[
https://issues.apache.org/jira/browse/CASSANDRA-3862?page=com.atlassian.jira.plugin.system.issuetabpanels:comment-tabpanel&focusedCommentId=13202145#comment-13202145
]
Sylvain Lebresne commented on CASSANDRA-3862:
---------------------------------------------
To be precise, what I'm saying is that (at least in theory) the following
scenario would be possible:
* A read-for-cache read the memtables grabing updates
* then it start reading the sstables
* while the previous happens, a new update arrives. The memtable is then
flushed and happens to be fully flushed *before* our read-for-cache completes.
In that case, the new update won't be part of the cached row (ever) because
during the flush (when we would merge the memtable to the cache) the row was
not in the cache yet. That may seem far fetched but consider a simple
implementation of you proposition, where the 'upon flush merge memtables with
cache' phase happens in the same loop over rows that is used for flushing. It
is actually possible for a new write to be "flushed" within a few milliseconds
of being received by the node: if the update triggers the memtable threshold
*and* sorts at the very beginning of the memtable. But don't get me wrong, it
would probably be possible to deal with that problem, but it feels a bit
complicated and error prone.
> RowCache misses Updates
> -----------------------
>
> Key: CASSANDRA-3862
> URL: https://issues.apache.org/jira/browse/CASSANDRA-3862
> Project: Cassandra
> Issue Type: Bug
> Components: Core
> Affects Versions: 1.0.7
> Reporter: Daniel Doubleday
> Attachments: include_memtables_in_rowcache_read.patch
>
>
> While performing stress tests to find any race problems for CASSANDRA-2864 I
> guess I (re-)found one for the standard on-heap row cache.

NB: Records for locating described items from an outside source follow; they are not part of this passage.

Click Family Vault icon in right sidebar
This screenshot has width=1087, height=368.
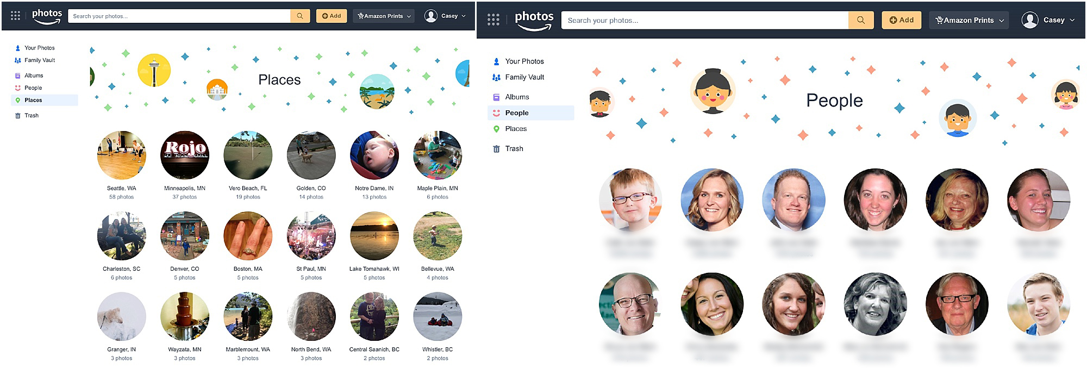click(496, 77)
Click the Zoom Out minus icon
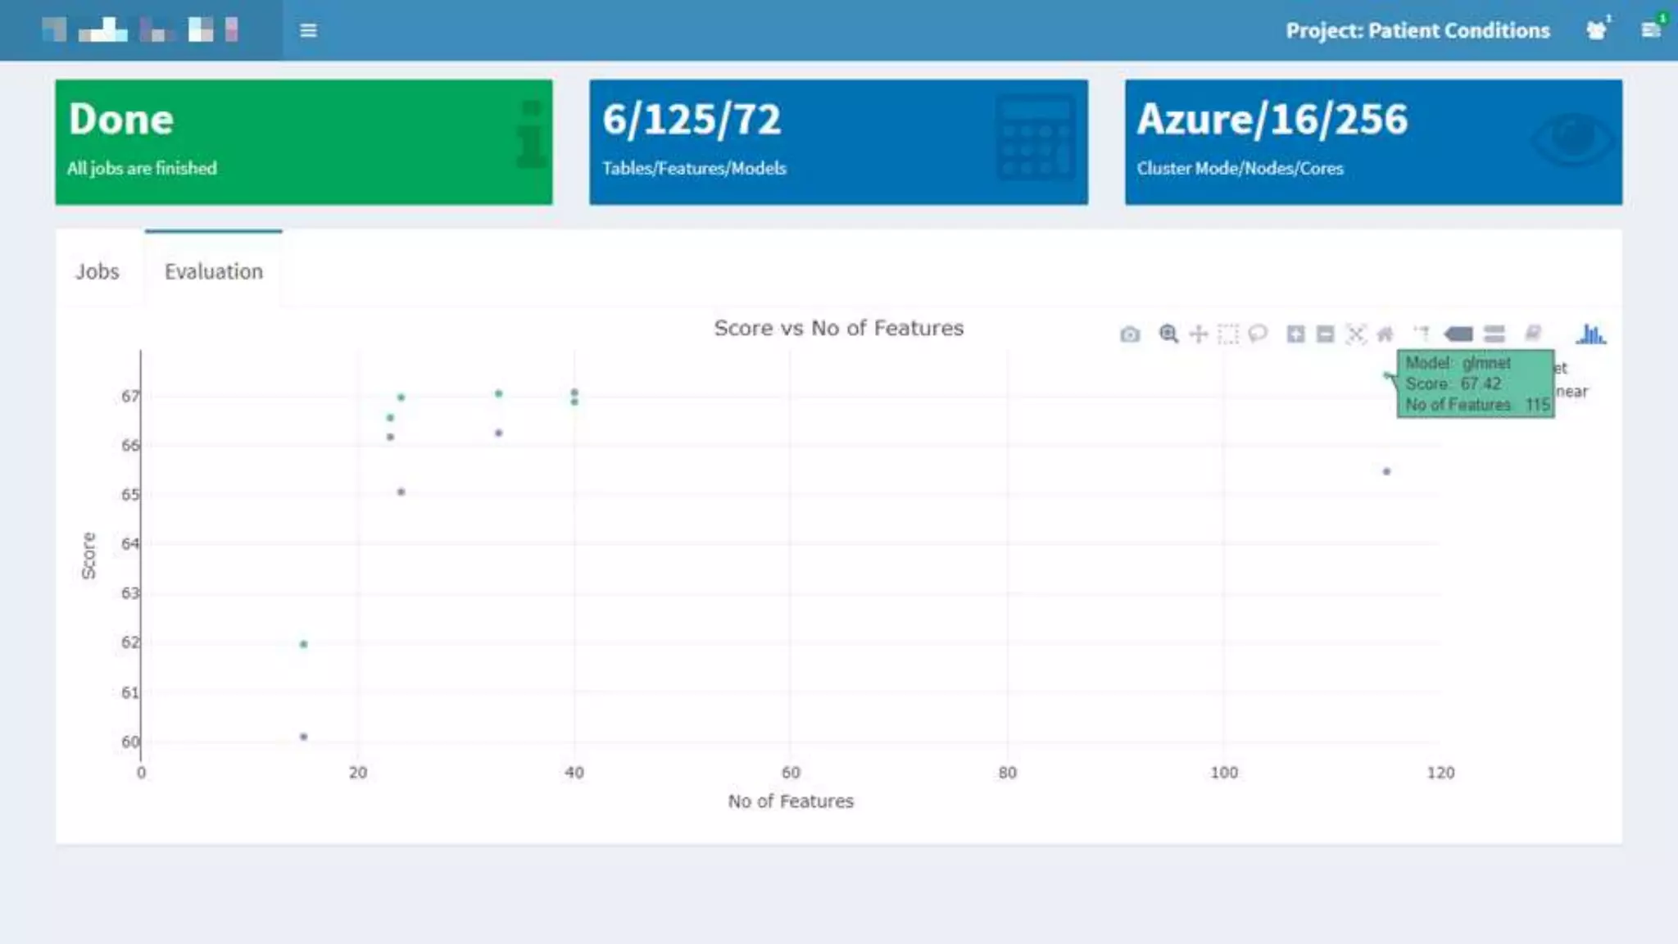This screenshot has width=1678, height=944. pos(1325,334)
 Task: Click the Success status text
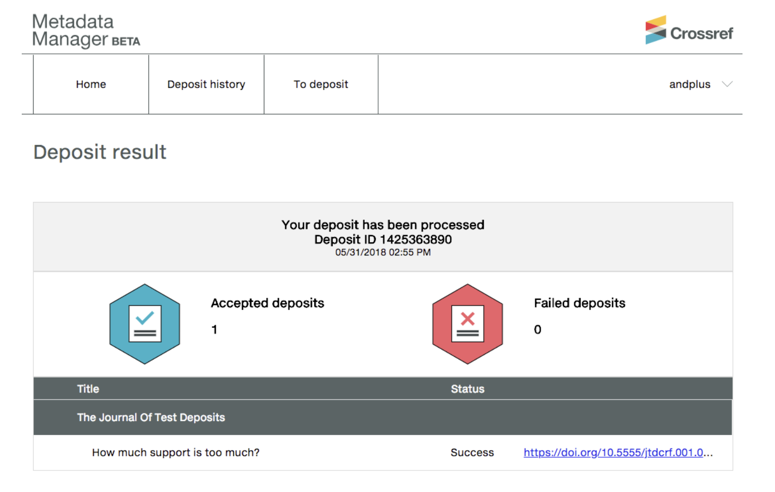pos(472,452)
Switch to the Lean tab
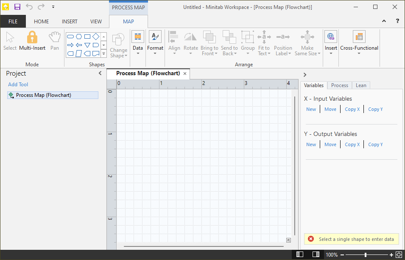 (361, 85)
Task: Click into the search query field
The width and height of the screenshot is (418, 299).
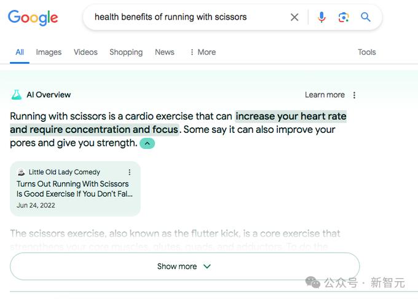Action: (x=184, y=17)
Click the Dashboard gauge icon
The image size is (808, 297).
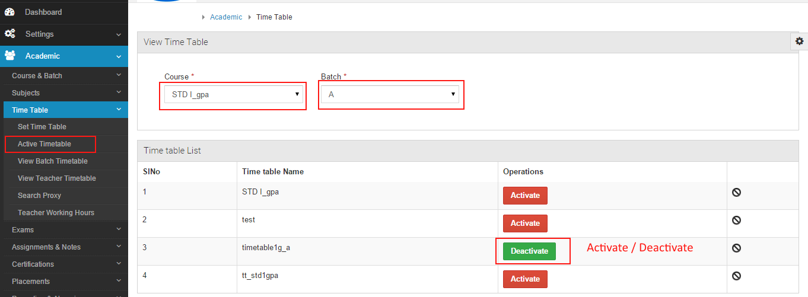pos(9,12)
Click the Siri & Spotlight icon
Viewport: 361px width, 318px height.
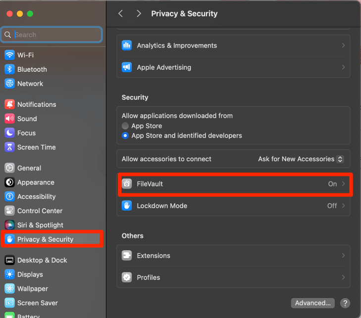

> During my stress test I hava lots of threads running with some of them only
> reading other writing and re-reading the value.
> This seems to happen:
> - Reader tries to read row A for the first time doing a getTopLevelColumns
> - Row A which is not in the cache yet is updated by Writer. The row is not
> eagerly read during write (because we want fast writes) so the writer cannot
> perform a cache update
> - Reader puts the row in the cache which is now missing the update
> I already asked this some time ago on the mailing list but unfortunately
> didn't dig after I got no answer since I assumed that I just missed
> something. In a way I still do but haven't found any locking mechanism that
> makes sure that this should not happen.
> The problem can be reproduced with every run of my stress test. When I
> restart the server the expected column is there. It's just missing from the
> cache.
> To test I have created a patch that merges memtables with the row cache. With
> the patch the problem is gone.
> I can also reproduce in 0.8. Haven't checked 1.1 but I haven't found any
> relevant change their either so I assume the same aplies there.
--
This message is automatically generated by JIRA.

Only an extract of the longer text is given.